◆ **Job**:
Update the records below by replacing "checkbox" with "tick box" wherever it occurs, leaving everything else unchanged, and leave the pictures out of your answer.

━━━━━━━━

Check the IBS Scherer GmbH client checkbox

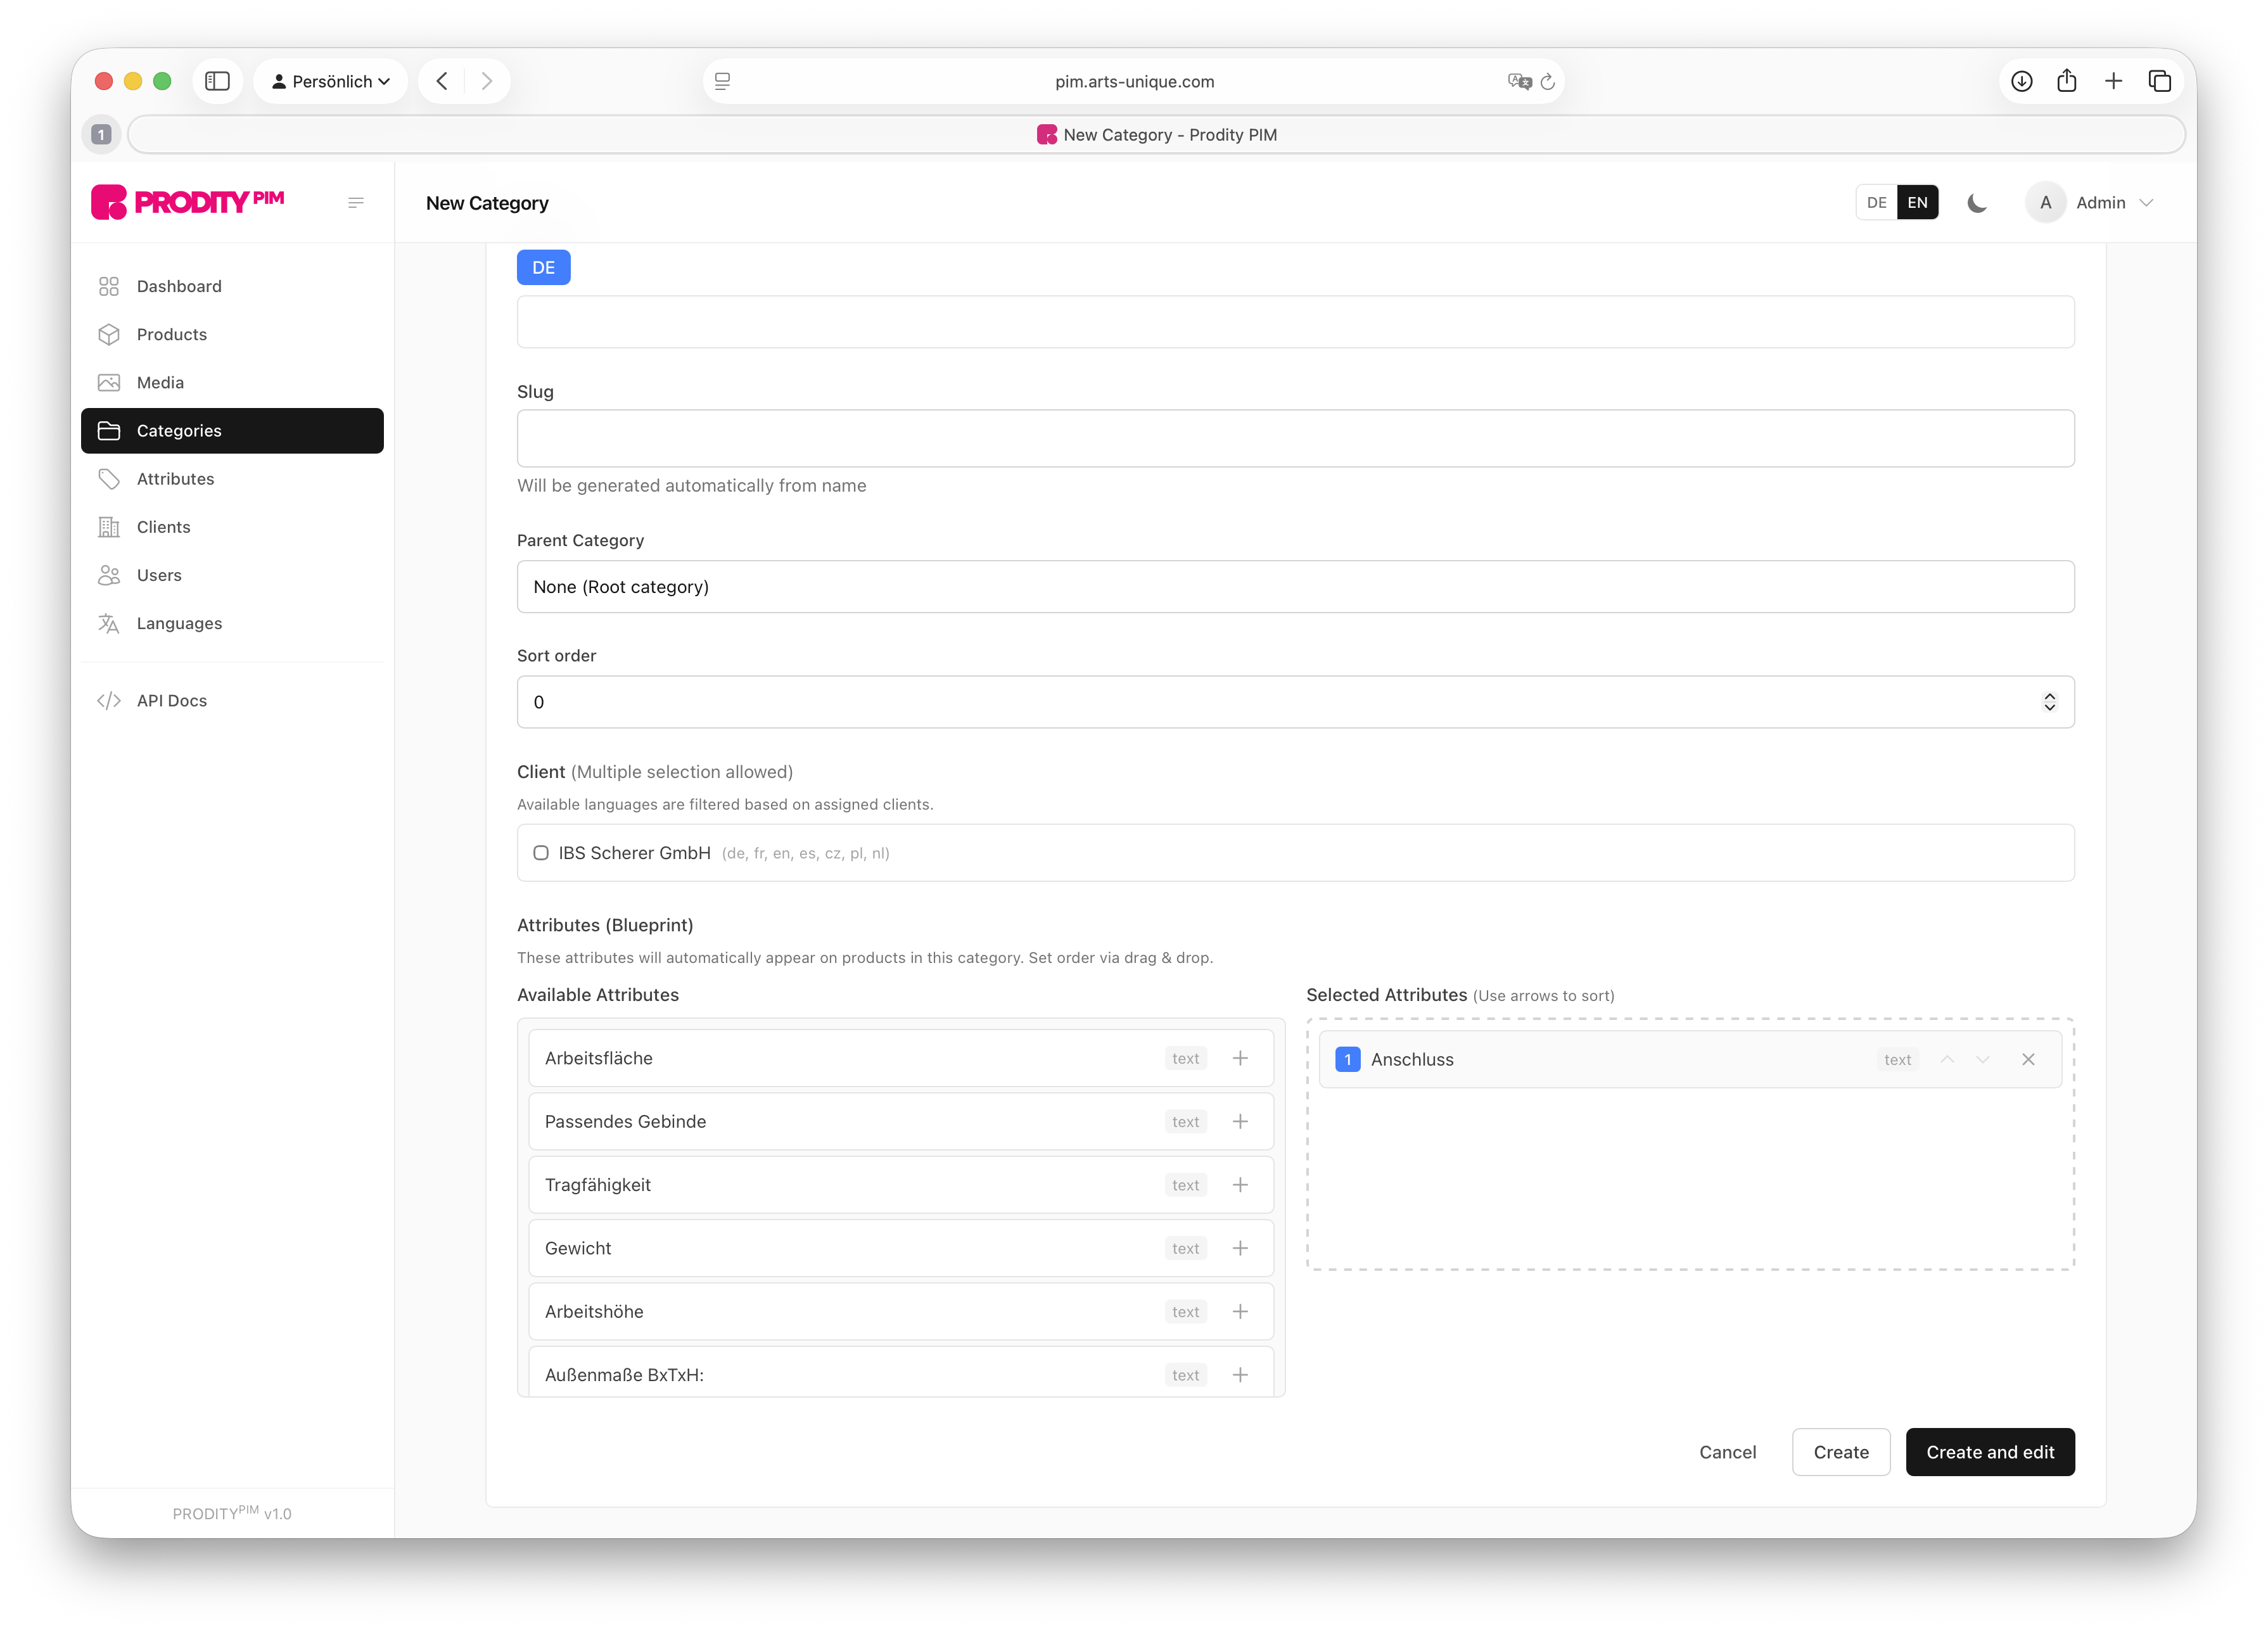541,853
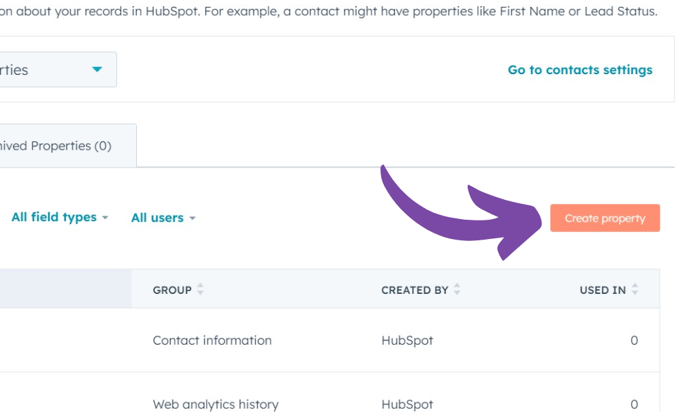688x412 pixels.
Task: Click the description text about HubSpot records
Action: (x=330, y=12)
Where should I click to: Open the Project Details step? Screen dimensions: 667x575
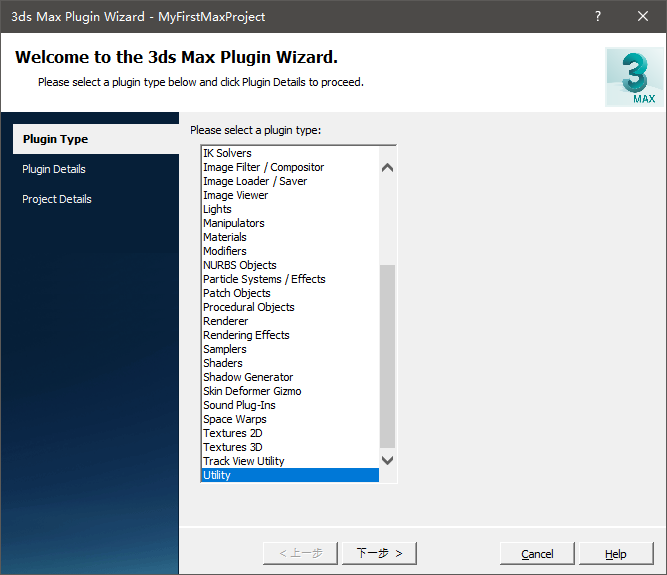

━━━━━━━━

◆ **Result**:
Check the IBS Scherer GmbH client tick box

541,853
688x412 pixels.
Task: Click the description text about HubSpot records
Action: (x=330, y=12)
Where should I click to: Open the Project Details step? Screen dimensions: 667x575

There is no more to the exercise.